**WORK REQUIRED**
Render the items below as a numbered list, skipping blank lines and omitting the pictures.

[Screenshot pointing data]

★ ★ ★

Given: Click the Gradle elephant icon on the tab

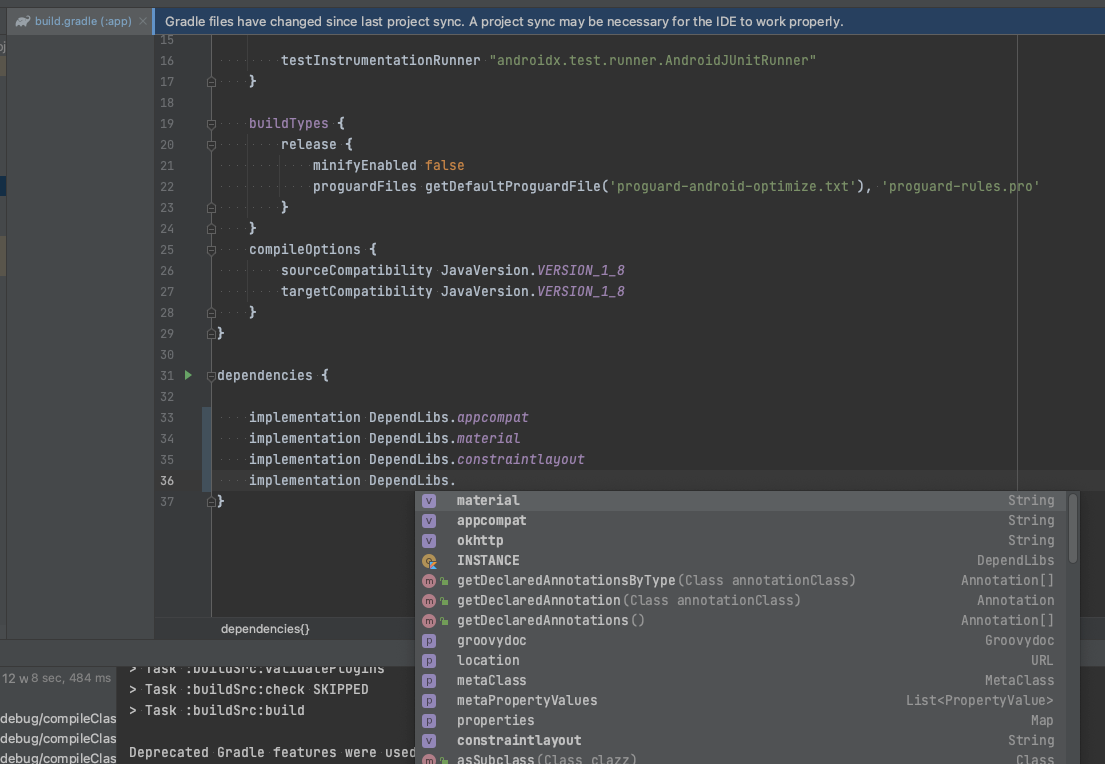Looking at the screenshot, I should pos(22,21).
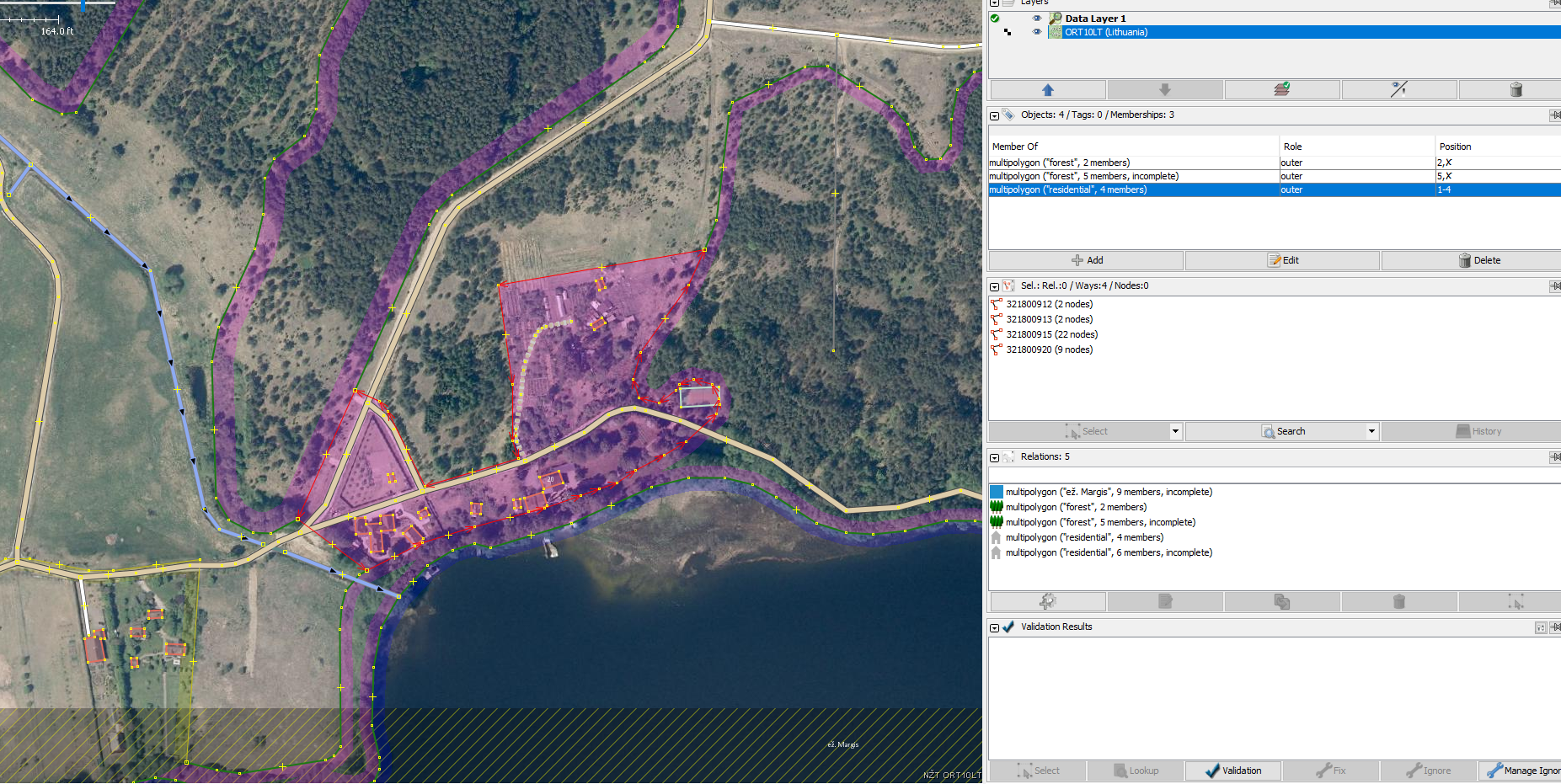Select way 321800915 with 22 nodes

click(1051, 334)
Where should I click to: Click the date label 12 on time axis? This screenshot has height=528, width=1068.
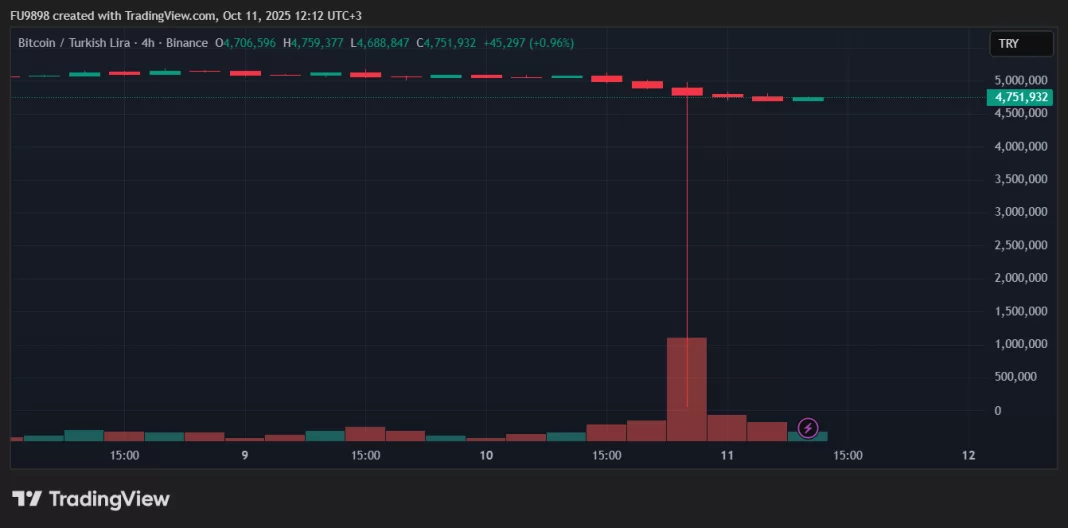968,455
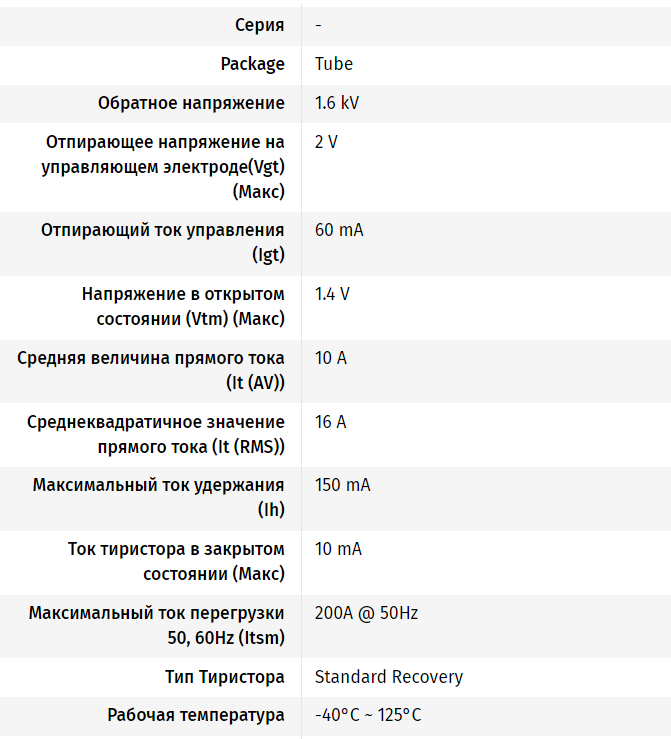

★ ★ ★

**FULL ANSWER**
1. Given: Click the Gradle elephant icon on the tab
2. Looking at the screenshot, I should pos(22,21).
3. Select way 321800915 with 22 nodes
4. click(1051, 334)
5. Where should I click to: Click the date label 12 on time axis? This screenshot has height=528, width=1068.
6. 968,455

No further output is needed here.